[EXTRACTED MATERIAL Boundary: Start]
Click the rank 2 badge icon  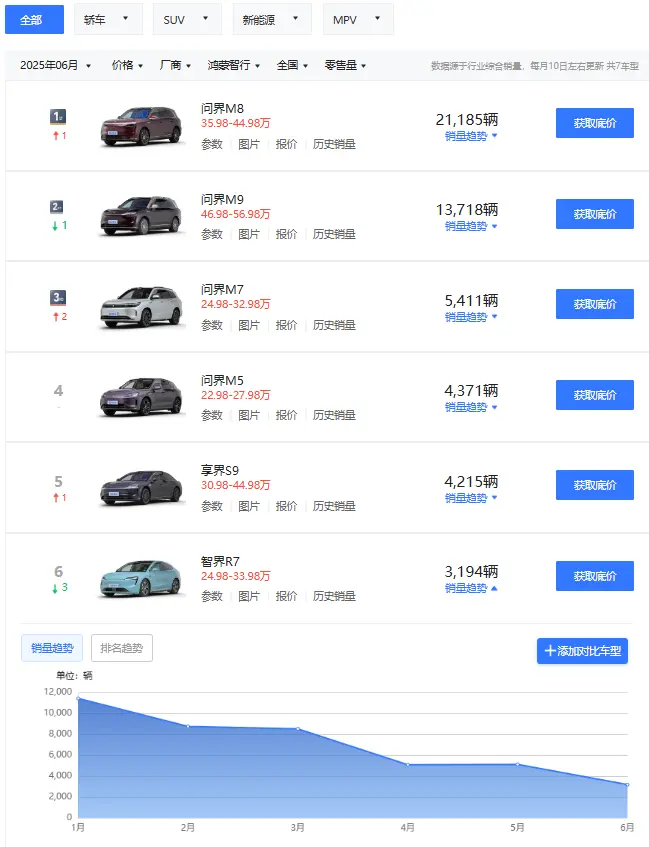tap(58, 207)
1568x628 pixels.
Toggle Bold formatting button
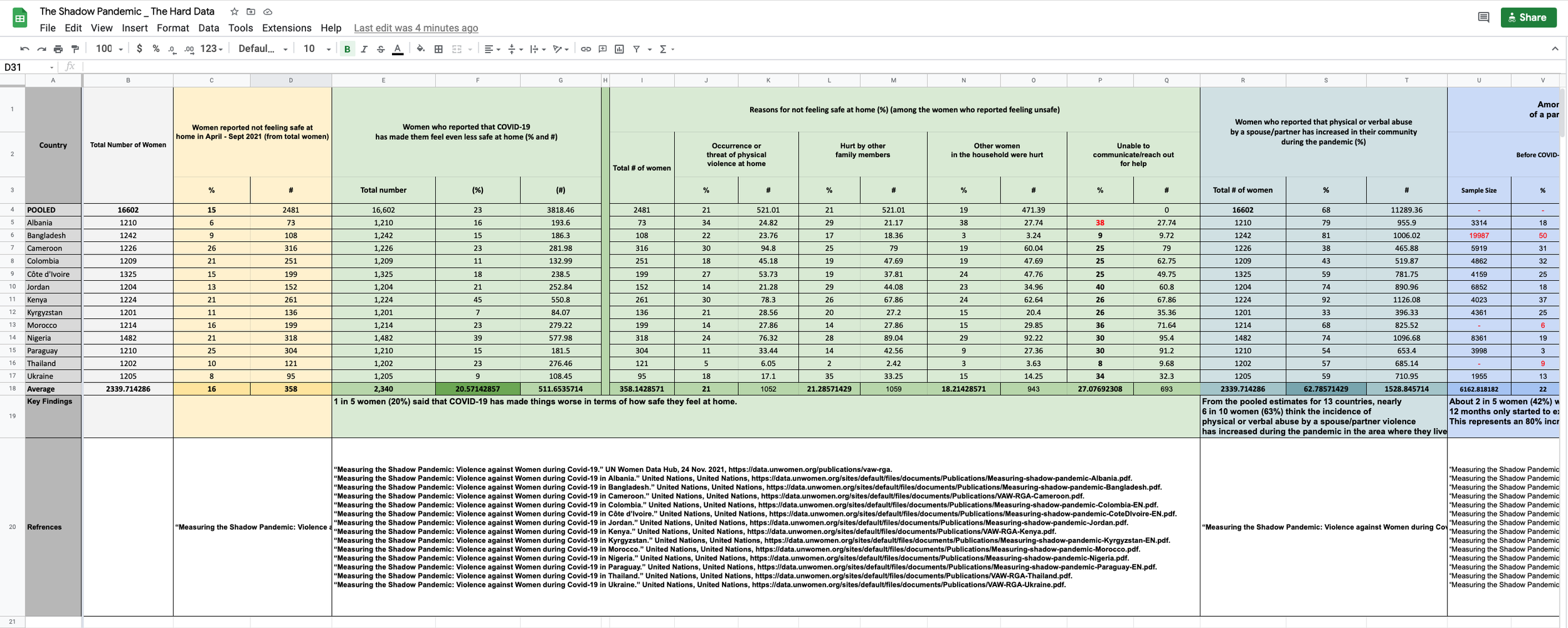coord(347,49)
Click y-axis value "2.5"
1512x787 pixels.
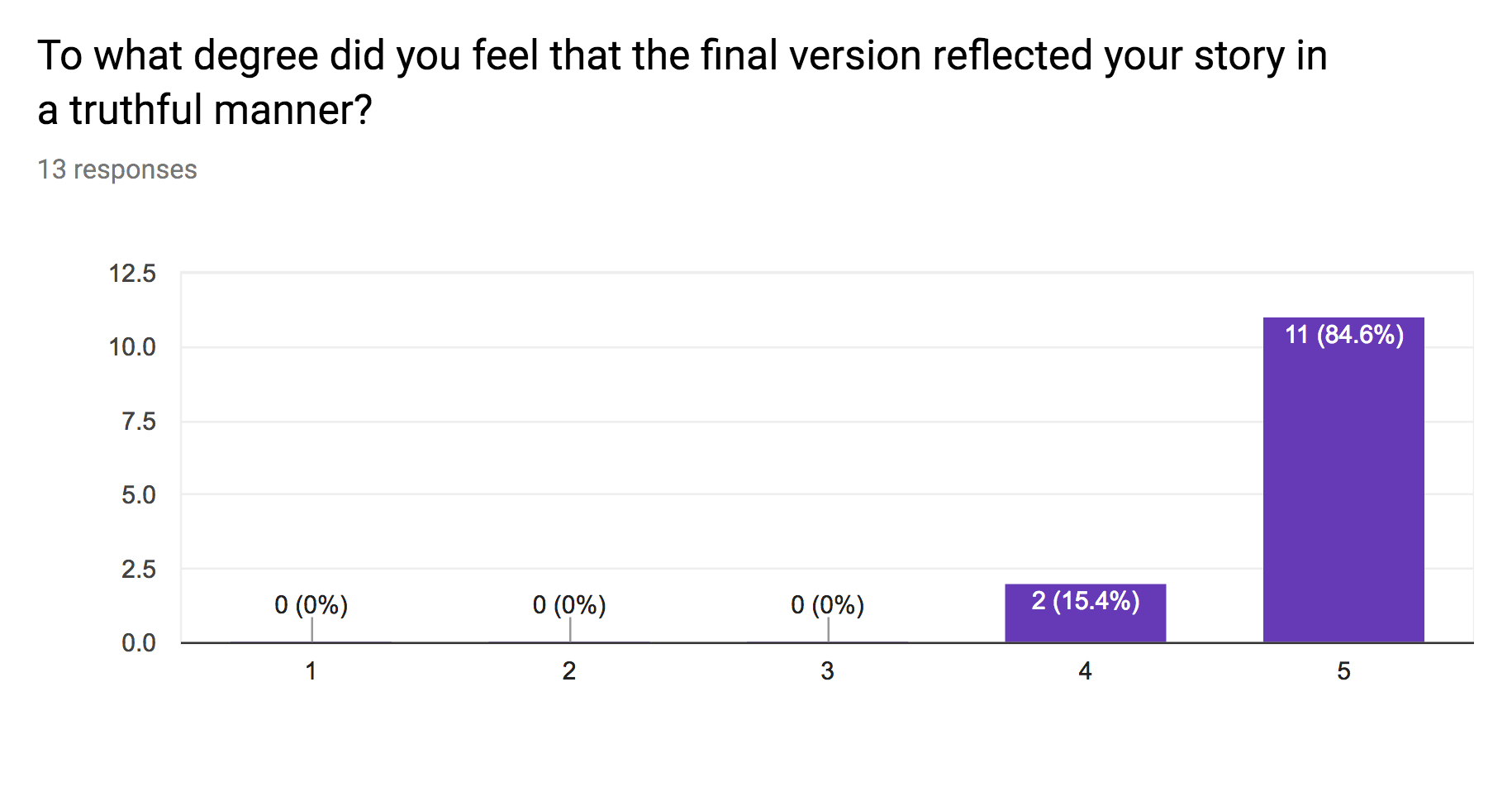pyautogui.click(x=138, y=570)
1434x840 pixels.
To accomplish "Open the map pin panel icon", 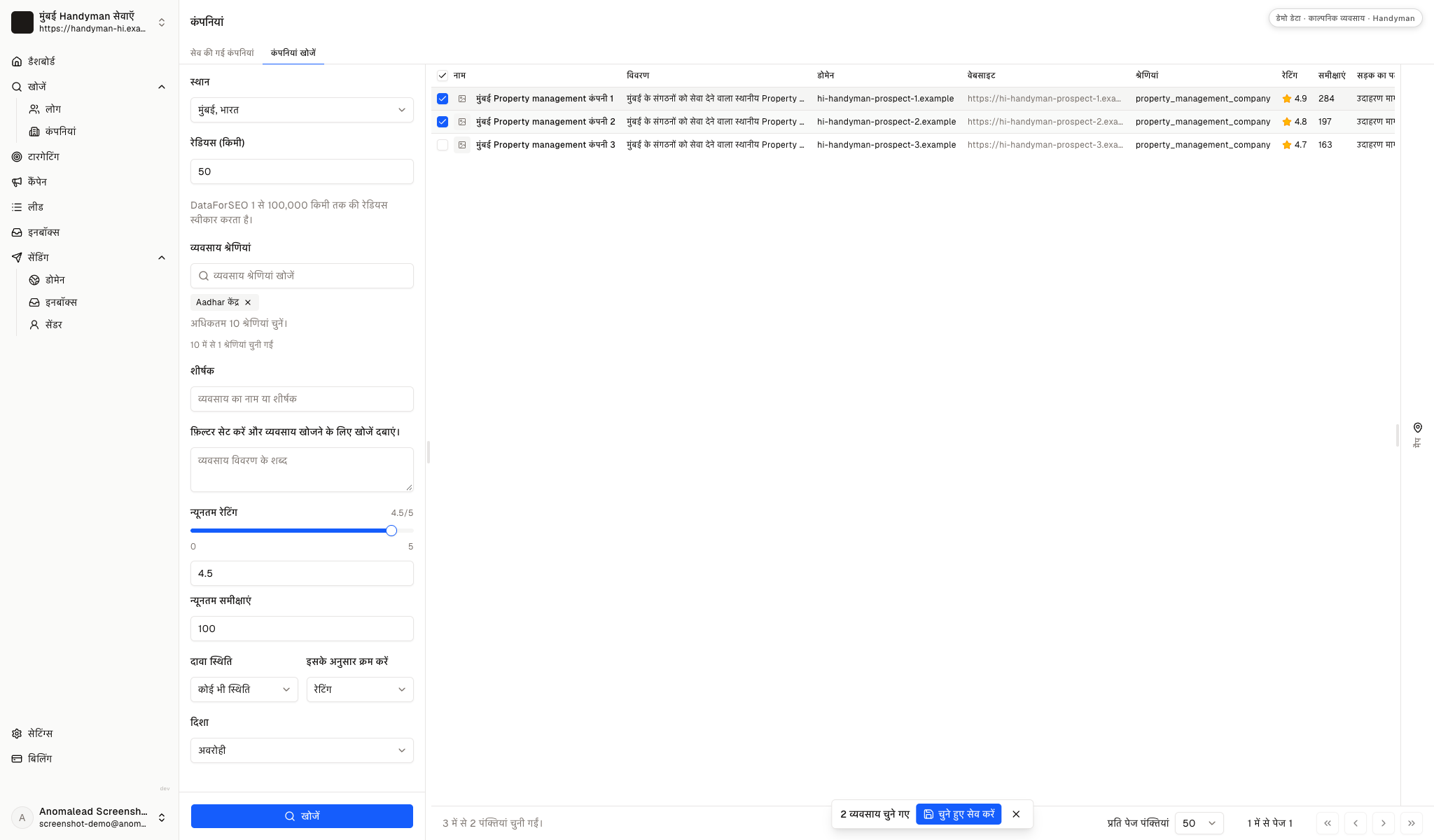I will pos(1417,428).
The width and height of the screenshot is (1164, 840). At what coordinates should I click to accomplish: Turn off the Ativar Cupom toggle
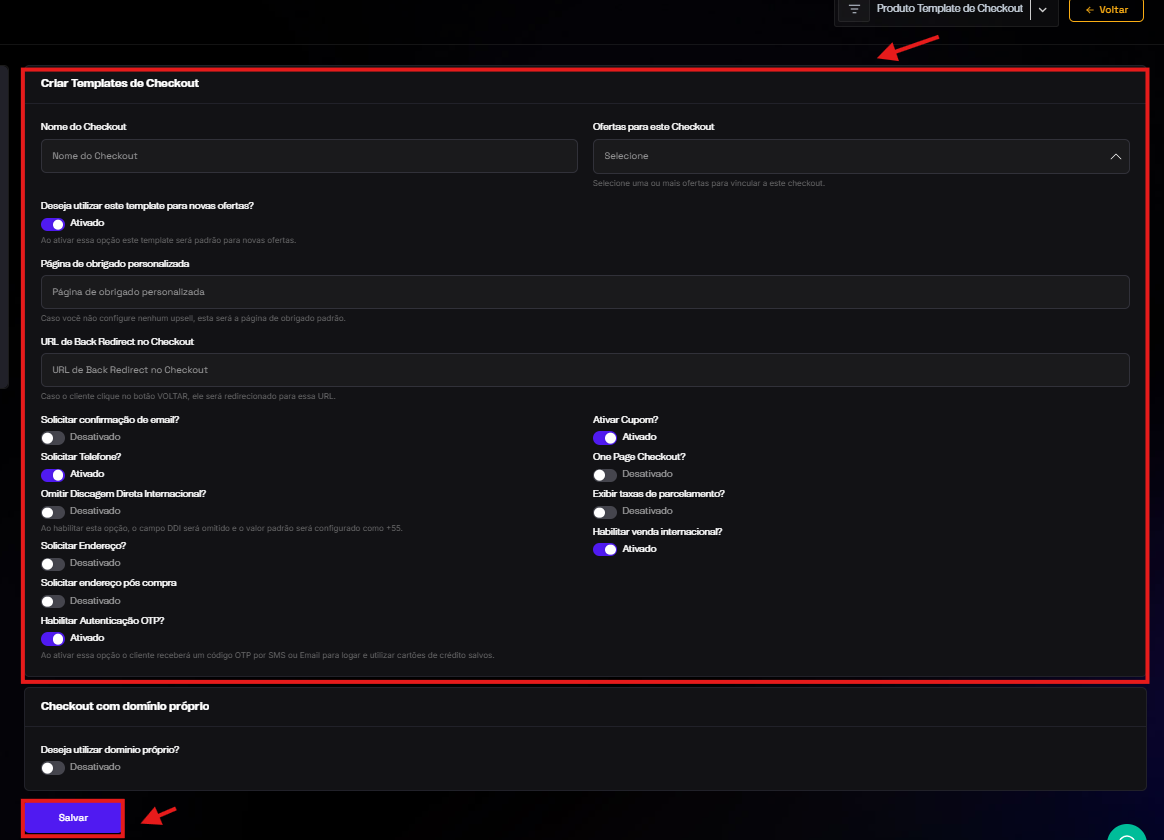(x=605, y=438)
[EXTRACTED MATERIAL Boundary: End]
**WHAT IS EXPECTED:** The copy should hold, exactly, the lines from the one containing "The width and" to the final line of the listing above, with both ends present and no pictures.

**ANSWER TO THE PROBLEM:**
The width and height of the screenshot is (1164, 840). At what coordinates should I click to accomplish: Turn off the Ativar Cupom toggle
(x=605, y=438)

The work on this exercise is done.